La photographe précise l’enjeu de son livre : « Depuis que ma première-née peut marcher, une forte sensation d’inconfort m’envahit quand je la vois en présence d’hommes âgés. » A partir de ce malaise, et suite à la naissance de ses propres enfants, elle revient à son passé douloureux : il lui fallut vingt ans pour faire face à l’ombre de son grand-père qui a abusé d’elle pendant de nombreuses années.
Sur cette forme d’album de famille, elle le confine à ce statut d’ombre, découpant sa silhouette pour évoquer la menace qu’il représentait et qu’elle a retiré de sa vie. Sur ses clichés apparaît donc une jeune enfant, souriante, réservée, à côté de cette présence pour le moins - et c’est peu dire - « encombrante ».
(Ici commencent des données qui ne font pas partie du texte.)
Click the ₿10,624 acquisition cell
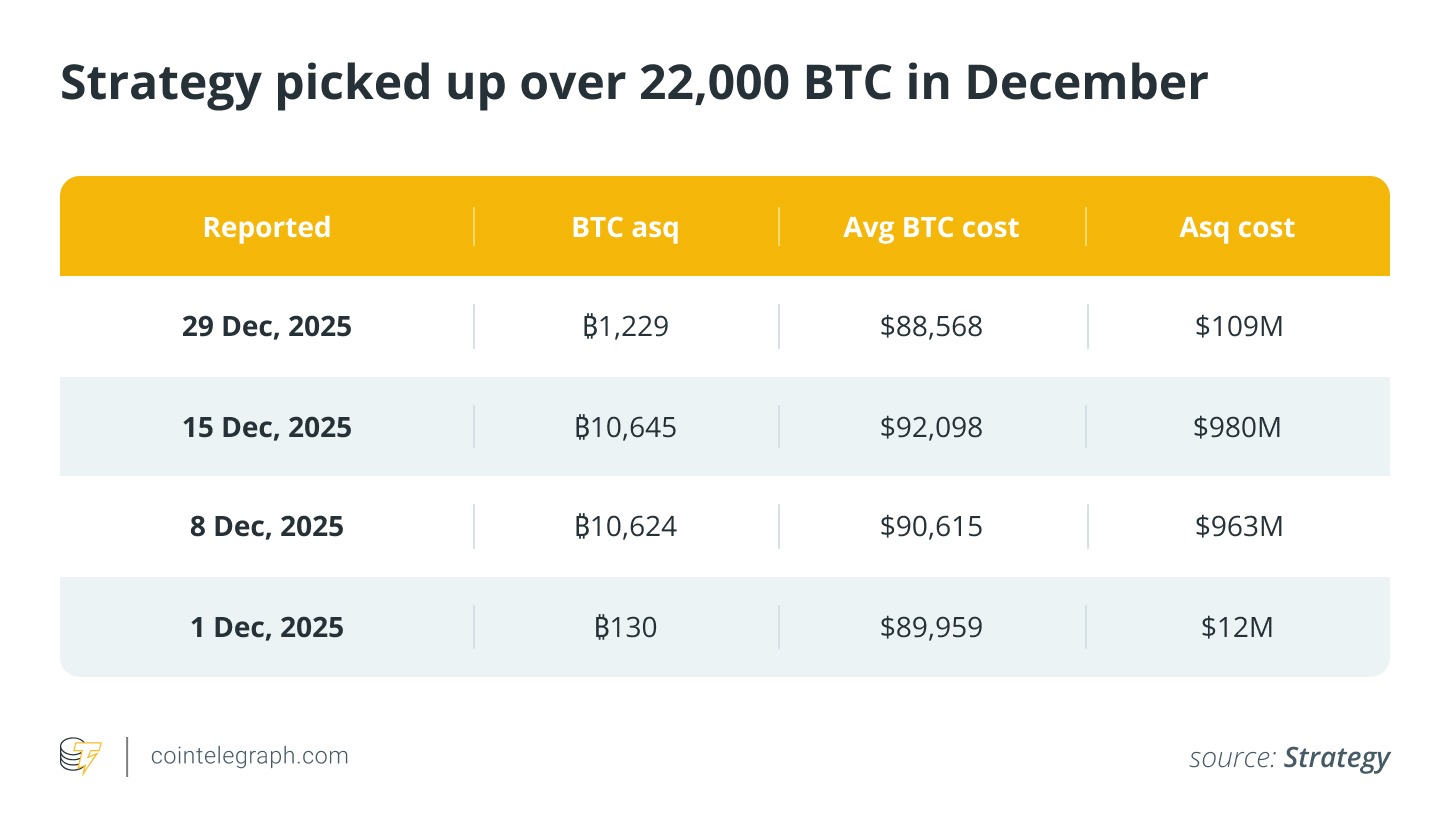 point(625,527)
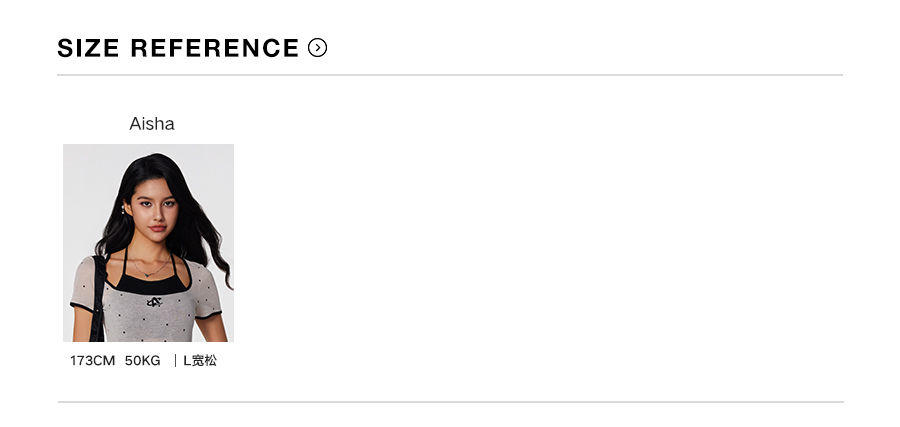Click the vertical divider before L宽松
This screenshot has width=900, height=427.
point(175,361)
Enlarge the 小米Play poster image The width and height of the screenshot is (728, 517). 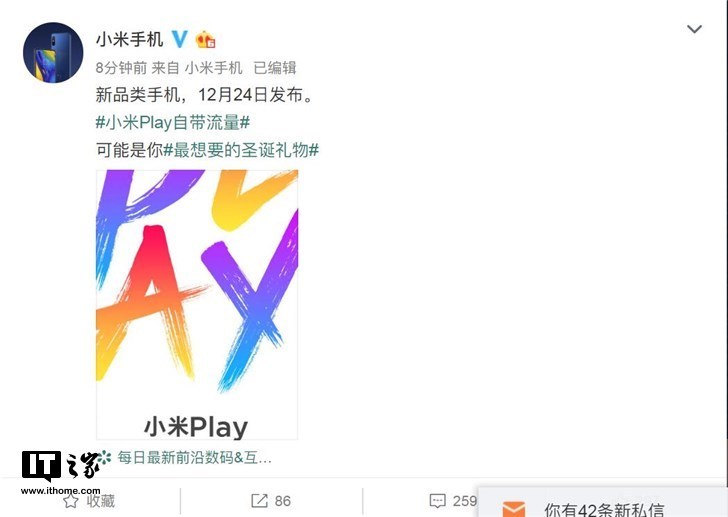point(197,304)
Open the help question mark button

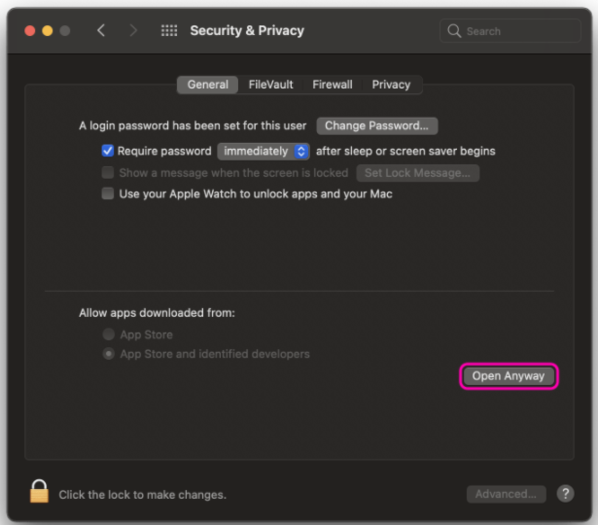pos(565,494)
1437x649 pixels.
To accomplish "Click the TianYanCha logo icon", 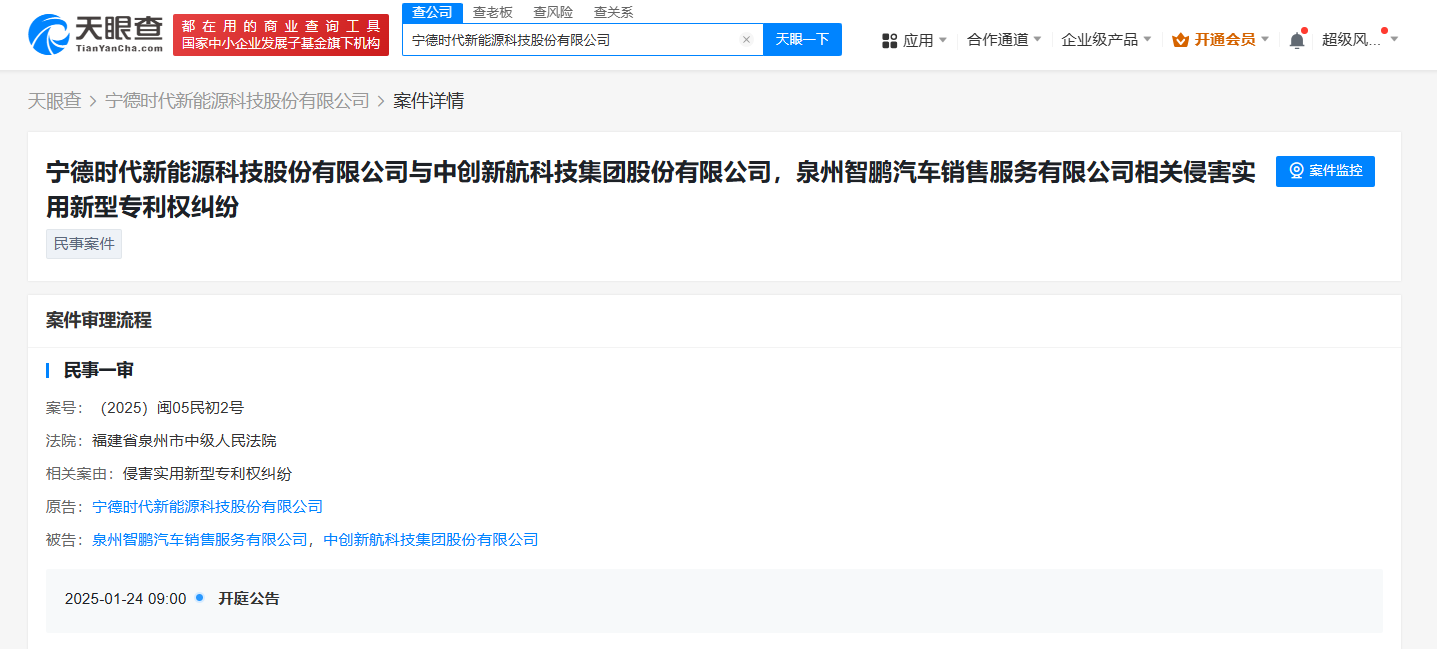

Ces archives familiales dialoguent avec des photographies récentes prises sur le chemin qui relie la maison natale à celle du grand-père. Des clichés font remonter ses souvenirs. Apparaît sur quelques pages un bébé, qui incarne la pureté de l’enfance, Mais entre les photographies et son grand-père, surgissent ces mots apocryphes « Je n’ai rien fait de mal ». Devant le désir du grand-père qui la tua, ce livre devient un exutoire et une rémission de ses douleurs premières.
jean-paul gavard-perret
Mika Sperling, Je n’ai rien fait de mal, Actes Sud, novembre, 2024, 156 p. — 29,00 €.